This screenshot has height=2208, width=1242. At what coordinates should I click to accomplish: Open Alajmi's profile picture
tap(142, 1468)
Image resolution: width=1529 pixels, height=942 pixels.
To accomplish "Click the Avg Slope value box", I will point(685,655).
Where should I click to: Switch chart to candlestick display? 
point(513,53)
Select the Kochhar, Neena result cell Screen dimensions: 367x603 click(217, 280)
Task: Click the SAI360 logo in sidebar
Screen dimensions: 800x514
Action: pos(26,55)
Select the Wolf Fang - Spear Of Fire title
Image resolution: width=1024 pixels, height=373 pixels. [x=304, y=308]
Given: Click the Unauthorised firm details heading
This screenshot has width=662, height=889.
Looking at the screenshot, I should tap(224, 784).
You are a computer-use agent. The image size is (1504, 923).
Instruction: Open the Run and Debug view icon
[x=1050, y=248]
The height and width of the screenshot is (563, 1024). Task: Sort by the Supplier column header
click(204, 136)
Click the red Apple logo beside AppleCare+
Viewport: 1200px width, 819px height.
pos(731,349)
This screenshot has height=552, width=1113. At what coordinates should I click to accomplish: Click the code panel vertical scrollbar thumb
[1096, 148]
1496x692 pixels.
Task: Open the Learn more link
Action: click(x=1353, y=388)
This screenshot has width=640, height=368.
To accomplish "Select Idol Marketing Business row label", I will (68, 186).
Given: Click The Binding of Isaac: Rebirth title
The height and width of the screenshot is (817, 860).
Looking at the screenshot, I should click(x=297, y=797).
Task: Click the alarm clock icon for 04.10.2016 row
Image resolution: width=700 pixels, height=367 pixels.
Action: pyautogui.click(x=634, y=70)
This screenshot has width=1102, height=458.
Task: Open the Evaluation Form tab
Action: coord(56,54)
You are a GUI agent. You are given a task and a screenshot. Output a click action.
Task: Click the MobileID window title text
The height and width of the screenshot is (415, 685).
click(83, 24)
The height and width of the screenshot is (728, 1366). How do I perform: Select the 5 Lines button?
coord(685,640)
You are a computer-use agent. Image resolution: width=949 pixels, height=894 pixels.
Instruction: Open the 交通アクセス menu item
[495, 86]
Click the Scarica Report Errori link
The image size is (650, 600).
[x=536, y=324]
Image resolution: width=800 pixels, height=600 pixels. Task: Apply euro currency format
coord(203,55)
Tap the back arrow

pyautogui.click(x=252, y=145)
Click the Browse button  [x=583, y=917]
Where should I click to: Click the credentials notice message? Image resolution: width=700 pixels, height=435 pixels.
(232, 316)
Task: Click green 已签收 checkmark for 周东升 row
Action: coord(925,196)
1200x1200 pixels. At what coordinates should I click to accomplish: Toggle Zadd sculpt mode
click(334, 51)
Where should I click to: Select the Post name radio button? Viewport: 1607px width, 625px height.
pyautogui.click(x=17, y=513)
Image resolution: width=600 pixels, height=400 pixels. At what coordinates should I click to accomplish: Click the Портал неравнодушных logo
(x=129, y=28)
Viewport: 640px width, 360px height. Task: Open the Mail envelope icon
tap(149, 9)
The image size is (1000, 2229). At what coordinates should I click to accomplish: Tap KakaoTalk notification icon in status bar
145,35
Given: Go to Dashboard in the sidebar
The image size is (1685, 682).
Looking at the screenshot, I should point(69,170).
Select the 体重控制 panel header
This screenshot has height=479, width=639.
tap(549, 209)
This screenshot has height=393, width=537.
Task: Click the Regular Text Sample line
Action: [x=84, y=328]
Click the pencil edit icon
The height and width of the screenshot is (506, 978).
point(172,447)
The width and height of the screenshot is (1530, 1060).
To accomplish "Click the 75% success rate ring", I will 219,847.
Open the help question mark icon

**WHAT YOU NEED TO DO**: Print out the whole listing exactly as it appears.

**EXERCISE ANSWER**:
This screenshot has height=2208, width=1242. At what coordinates should I click to accomplish: Open Alajmi's profile picture
tap(142, 1468)
Image resolution: width=1529 pixels, height=942 pixels.
To accomplish "Click the Avg Slope value box", I will point(685,655).
Where should I click to: Switch chart to candlestick display? 
point(513,53)
Select the Kochhar, Neena result cell Screen dimensions: 367x603 click(217, 280)
Task: Click the SAI360 logo in sidebar
Screen dimensions: 800x514
Action: pos(26,55)
Select the Wolf Fang - Spear Of Fire title
Image resolution: width=1024 pixels, height=373 pixels. [x=304, y=308]
Given: Click the Unauthorised firm details heading
This screenshot has width=662, height=889.
Looking at the screenshot, I should tap(224, 784).
You are a computer-use agent. The image size is (1504, 923).
Instruction: Open the Run and Debug view icon
[x=1050, y=248]
The height and width of the screenshot is (563, 1024). Task: Sort by the Supplier column header
click(204, 136)
Click the red Apple logo beside AppleCare+
Viewport: 1200px width, 819px height.
pos(731,349)
This screenshot has height=552, width=1113. At what coordinates should I click to accomplish: Click the code panel vertical scrollbar thumb
[1096, 148]
1496x692 pixels.
Task: Open the Learn more link
Action: click(x=1353, y=388)
This screenshot has width=640, height=368.
To accomplish "Select Idol Marketing Business row label", I will (68, 186).
Given: Click The Binding of Isaac: Rebirth title
The height and width of the screenshot is (817, 860).
Looking at the screenshot, I should click(x=297, y=797).
Task: Click the alarm clock icon for 04.10.2016 row
Image resolution: width=700 pixels, height=367 pixels.
Action: pyautogui.click(x=634, y=70)
This screenshot has width=1102, height=458.
Task: Open the Evaluation Form tab
Action: coord(56,54)
You are a GUI agent. You are given a task and a screenshot. Output a click action.
Task: Click the MobileID window title text
The height and width of the screenshot is (415, 685).
click(83, 24)
The height and width of the screenshot is (728, 1366). How do I perform: Select the 5 Lines button?
coord(685,640)
You are a computer-use agent. Image resolution: width=949 pixels, height=894 pixels.
Instruction: Open the 交通アクセス menu item
[495, 86]
Click the Scarica Report Errori link
The image size is (650, 600).
[x=536, y=324]
Image resolution: width=800 pixels, height=600 pixels. Task: Apply euro currency format
coord(203,55)
Tap the back arrow

pyautogui.click(x=252, y=145)
Click the Browse button  [x=583, y=917]
Where should I click to: Click the credentials notice message? Image resolution: width=700 pixels, height=435 pixels.
(232, 316)
Task: Click green 已签收 checkmark for 周东升 row
Action: coord(925,196)
1200x1200 pixels. At what coordinates should I click to accomplish: Toggle Zadd sculpt mode
click(334, 51)
Where should I click to: Select the Post name radio button? Viewport: 1607px width, 625px height.
pyautogui.click(x=17, y=513)
Image resolution: width=600 pixels, height=400 pixels. At what coordinates should I click to accomplish: Click the Портал неравнодушных logo
(x=129, y=28)
Viewport: 640px width, 360px height. Task: Open the Mail envelope icon
tap(149, 9)
The image size is (1000, 2229). At what coordinates should I click to accomplish: Tap KakaoTalk notification icon in status bar
145,35
Given: Go to Dashboard in the sidebar
The image size is (1685, 682).
Looking at the screenshot, I should point(69,170).
Select the 体重控制 panel header
This screenshot has height=479, width=639.
tap(549, 209)
This screenshot has height=393, width=537.
Task: Click the Regular Text Sample line
Action: [x=84, y=328]
Click the pencil edit icon
The height and width of the screenshot is (506, 978).
point(172,447)
The width and height of the screenshot is (1530, 1060).
To accomplish "Click the 75% success rate ring", I will 219,847.
Open the help question mark icon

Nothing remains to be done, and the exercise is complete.